An object traveling just above half the speed of sound. Sounds intimidating? Not for NASA, intend to launch an unmanned spacecraft into space to investigate an object which is made up of an unknown metal. NASA hopes to gain new insight from the asteroid in regards to Earth and its history.

The object is conjectured to have been previously located at the center of a now non-existent planet as the metal core of the planet. NASA hopes to gain valuable insight into the core of Earth by studying this object, believed to have a similar composition to Earth. Even if NASA discovers that their conjecture is incorrect, a secondary theory remains an exciting possibility. That theory states that it formed in the proximity of the sun when the heat burned away the materials until the iron atoms formed into a solid metal state. A further explanation, as a third possibility, is that it is a grouping of materials forming a natural model of our archaic solar system. This knowledge will provide valuable information to the scientific community regarding the origin of the world we live in today.
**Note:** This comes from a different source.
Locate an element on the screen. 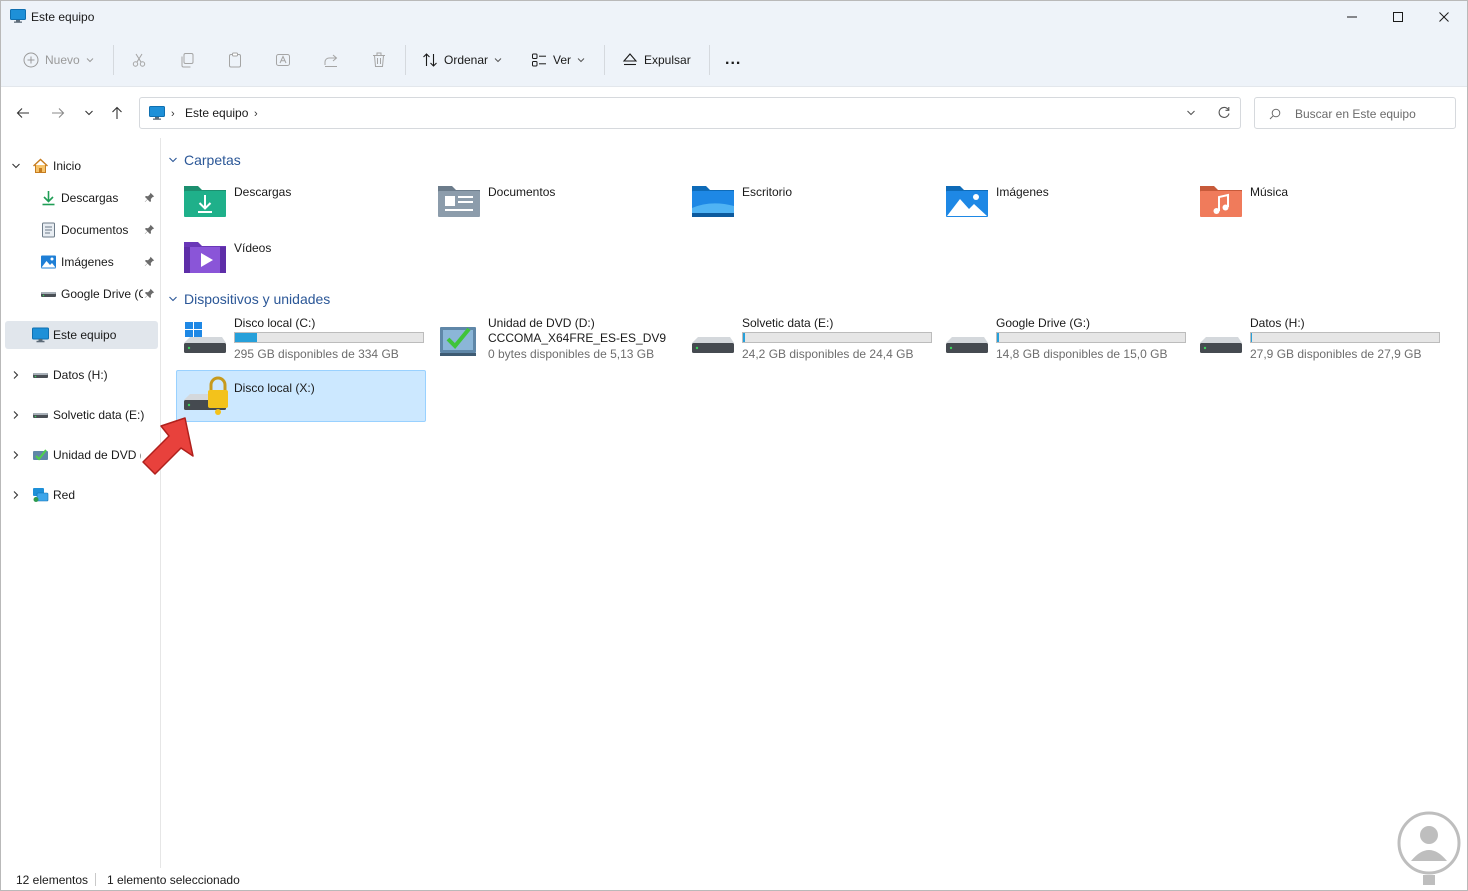 The height and width of the screenshot is (891, 1468). folder-name: Descargas is located at coordinates (263, 192).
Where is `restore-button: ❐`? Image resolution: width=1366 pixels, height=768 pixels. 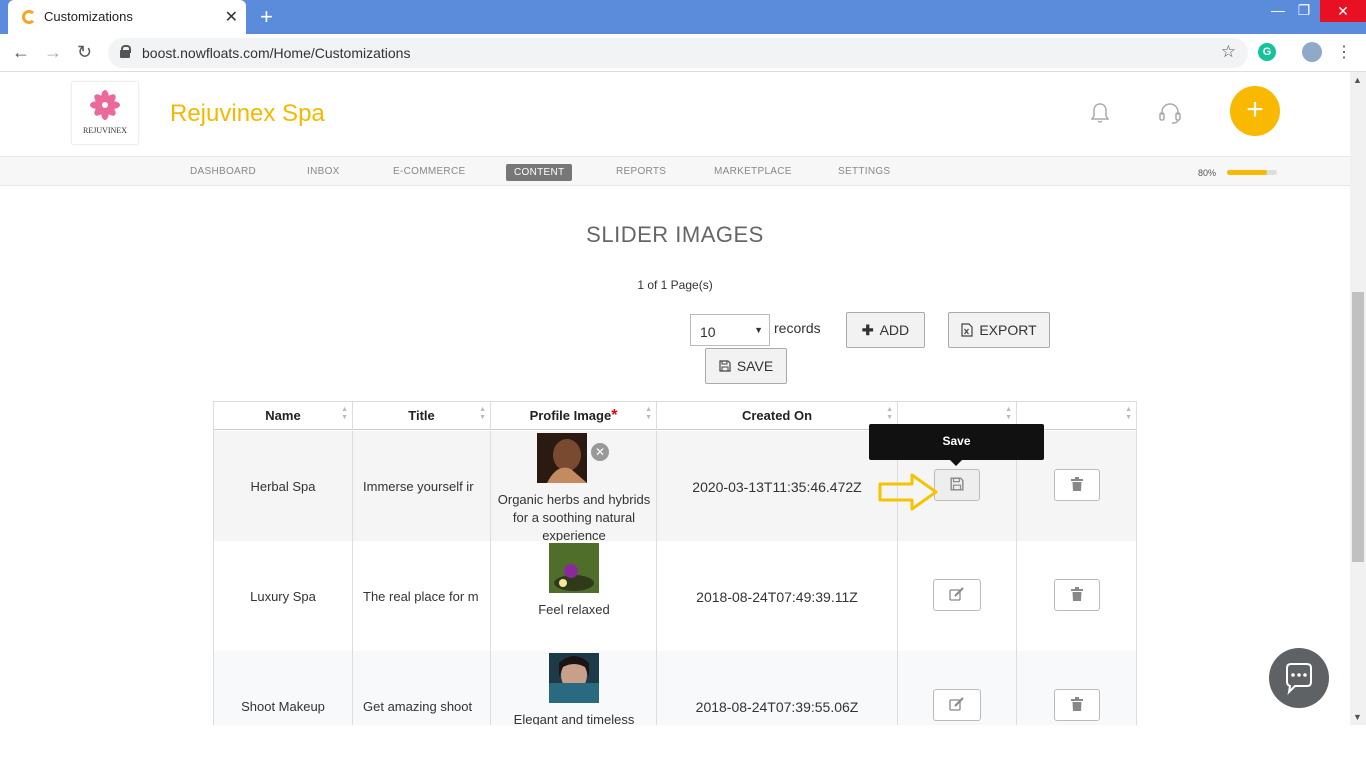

Information is not the only thing we are gaining from this project. This project will be the first to utilize Hall Effect thrusters in space, an innovative propulsion system that utilizes the ionization of xenon gas, which is often seen in science-fiction movies such as Star Wars. The process of ionization specifically involves changing the number of electrons in an atom by one or two which then forms an electric field capable in this particular circumstance of generating enough forward thrust to travel at the speed of 32,400 MPH in space. Fun fact, xenon gas is additionally used to make sure that car headlights work.

To complete its task, the project is equipped with numerous tools to take measurements from a variety of sources. A gamma-ray neutron spectrometer is equipped that can determine what elements are present in the asteroid. Two magnetometers will determine the magnetic field of the asteroid. Additionally, the project will house a multispectral imager that will catalog wavelengths of light for NASA. These numerous instruments will allow us to collect valuable pieces of information regarding this mysterious asteroid.

Overall, this mission will offer us unprecedented access to a unique space body. That allows us a glimpse into a unique piece of the past that we have not yet been able to view. This mission should excite those interested in science and intrigue those interested in space engineering as NASA looks to expand our knowledge of the world as we know it and expand our technology into the world of Hollywood films.